Screenshot grounding data:
■ ■ ■ ■ ■
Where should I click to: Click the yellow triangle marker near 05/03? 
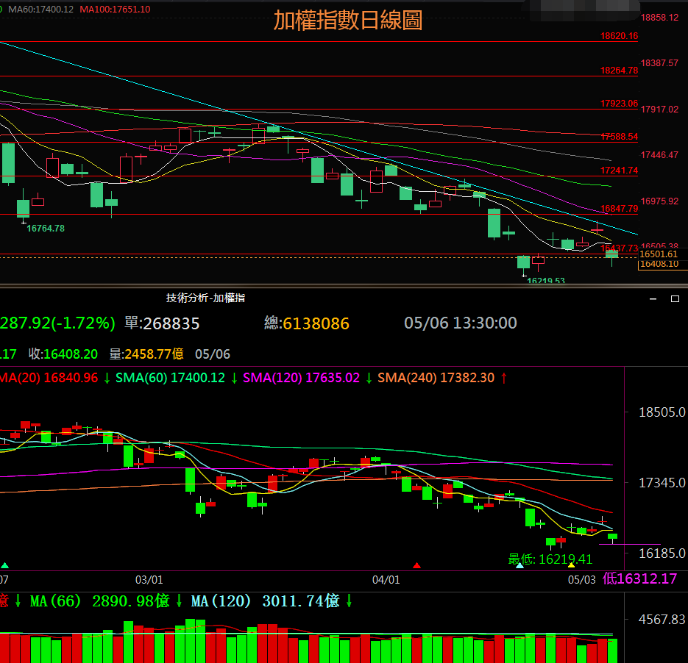click(x=571, y=565)
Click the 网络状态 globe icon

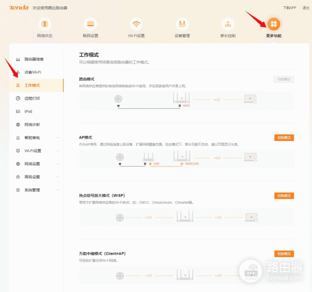click(45, 24)
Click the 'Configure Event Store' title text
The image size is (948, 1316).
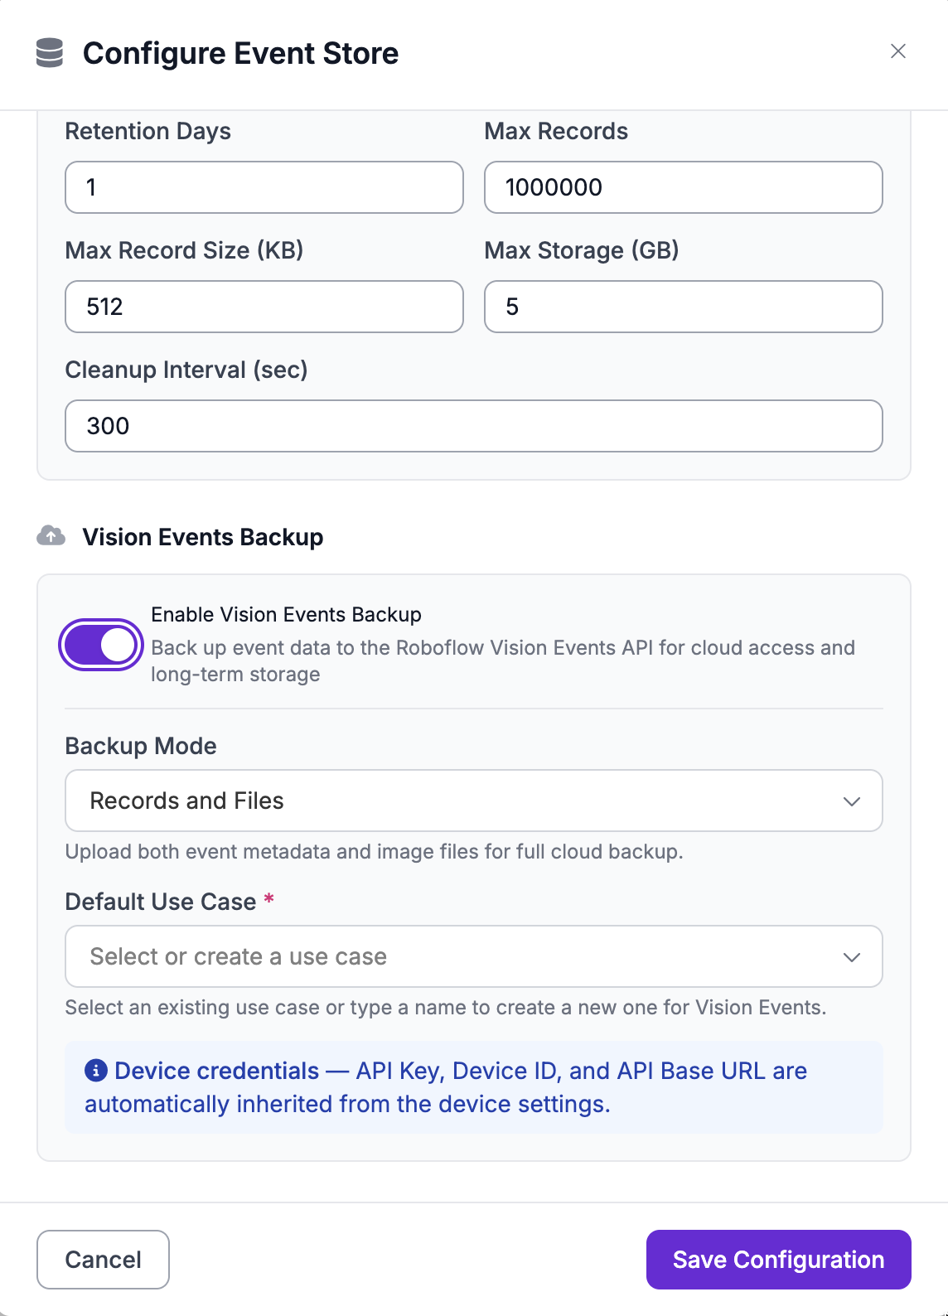click(x=241, y=53)
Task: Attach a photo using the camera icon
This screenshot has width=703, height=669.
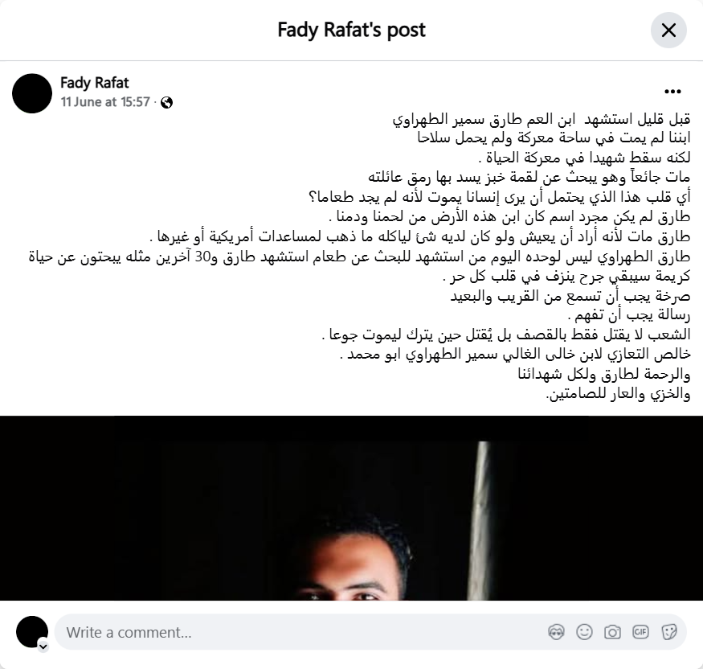Action: click(x=612, y=632)
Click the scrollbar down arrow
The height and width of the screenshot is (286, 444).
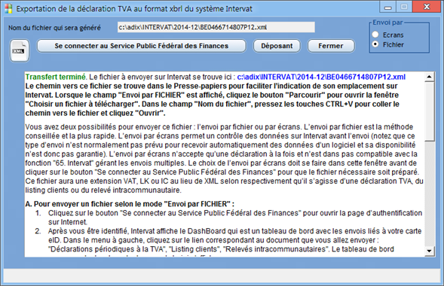point(429,251)
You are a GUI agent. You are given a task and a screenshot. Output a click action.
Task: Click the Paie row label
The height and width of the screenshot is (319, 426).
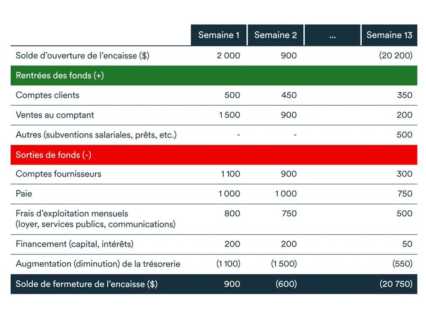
■ ■ ■ ■ ■
If pictures appear among the records, do not carry them over; retype the rest exactly.

Where should I click to: Click the yellow triangle marker near 05/03? 
click(x=571, y=565)
Click the 网络状态 globe icon

click(45, 24)
Click the 'Configure Event Store' title text
The image size is (948, 1316).
click(x=241, y=53)
Task: Attach a photo using the camera icon
This screenshot has width=703, height=669.
Action: click(x=612, y=632)
Click the scrollbar down arrow
The height and width of the screenshot is (286, 444).
point(429,251)
You are a GUI agent. You are given a task and a screenshot. Output a click action.
Task: Click the Paie row label
The height and width of the screenshot is (319, 426).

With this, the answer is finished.